The goal is for the Indy Grand Prix of Louisiana to become second only to the standard-bearer for open wheel racing from which the event derives the first word of its name.
That’s bold ambition for an event that is yet to be contested for the first time and that is being held in an area where even NASCAR has never caught on, much less IndyCars.
And yet Kirsten Engeron, general manger of NOLA Motorsports Park in Avondale, where the event will be held April 10-12, is confident that the marriage of sports and Louisiana’s love of festivals will prove successful.
“We’re telling people that even if you are not familiar with IndyCar racing, you can come out and experience and the music and food in a Jazzfest atmosphere,” she said “And then they will discover that this is a festival that also happens to have a racing component to it.
“I doubt if there’s ever been a race when the cars are led on the track by Mardi Gras floats.”
And for gear heads, it’s an opportunity to experience high level racing without having to travel hundreds of miles.
The New Orleans race is one of 14 stops in the Verizon IndyCar Series, which features the same cars and drivers as the Indianapolis 500.
The only difference is that the New Orleans race will be on a road course, and the 75-lap main event will cover approximately 250 miles.
“We’re centrally located,” Engeron said. “We should attract fans from Texas to Florida.
“And while we’re doing that, we’re creating more fans for the future.”
A vital common element, Engeron added, is that paying customers are offered value.
Both reserved and general admission seats are available in single and three-day packages.
Engeron points out that no matter where one sits in the 17,000-seat grandstand, the entire 2.74-mile course is visible, which is unique for the IndyCar series.
In addition to seating, fans can purchase paddock passes that allow close access to the prerace crew work along with interaction with the drivers.
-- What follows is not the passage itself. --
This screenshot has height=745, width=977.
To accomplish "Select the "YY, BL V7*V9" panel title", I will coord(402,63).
There’s an interactive game area, and the complex’s go-kart track will be open.
Engeron said the admission and paddock passes are lower than those for other stops on the circuit.
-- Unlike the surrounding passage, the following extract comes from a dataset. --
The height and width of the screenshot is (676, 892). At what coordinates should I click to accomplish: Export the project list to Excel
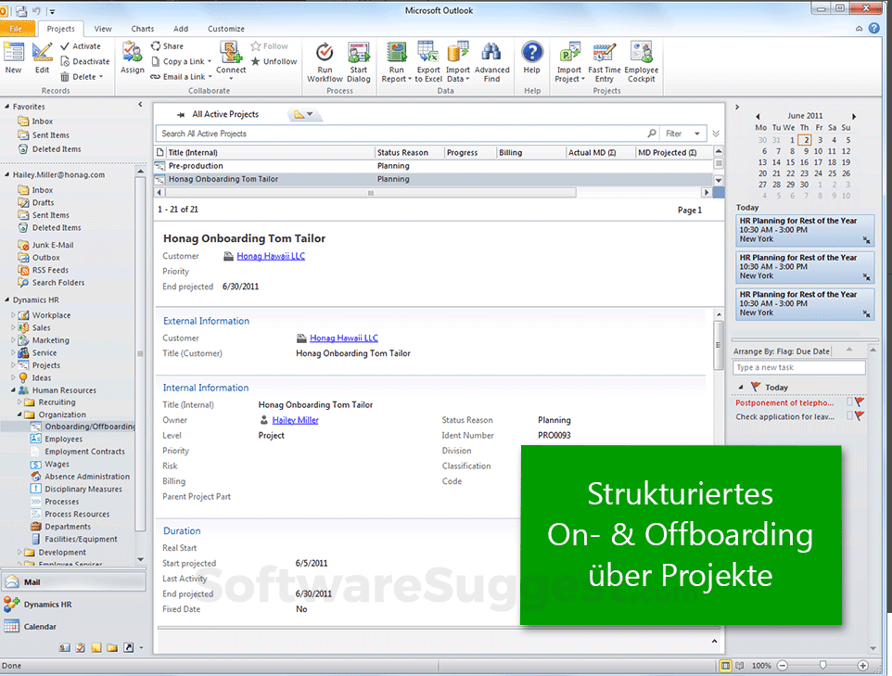(x=427, y=60)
“We feel like we know our market,” she said. “If you make prices too daunting, people aren’t going to come.”
Higher end packages are available for The Andretti Club, which offers both indoor and patio seating and appearances by both current and former drivers and RV parking.
“If people love tailgating for football, they’ll love tailgating for auto racing,” Engeron said. “It’s just another area where we’re trying to put people who may be unfamiliar with IndyCar racing into a familiar setting.”
The only other IndyCar tour stop that approximates the entertainment and racing elements of the Grand Prix of New Orleans is the longstanding Streets of Long Beach race which will be conducted a week after the NOLA Motorsports one.
“They do a great job, but Southern California’s not Louisiana when it comes to food, music and having a good time,” Engeron said. “We can already see things we want to add in 2016 and 2017 (the contract with IndyCar is for three years) that we want to add, but we wanted to make sure we’re getting it right from the start.
“It may take us five or even 10 years to reach our goals. But we feel it’s a very doable thing.”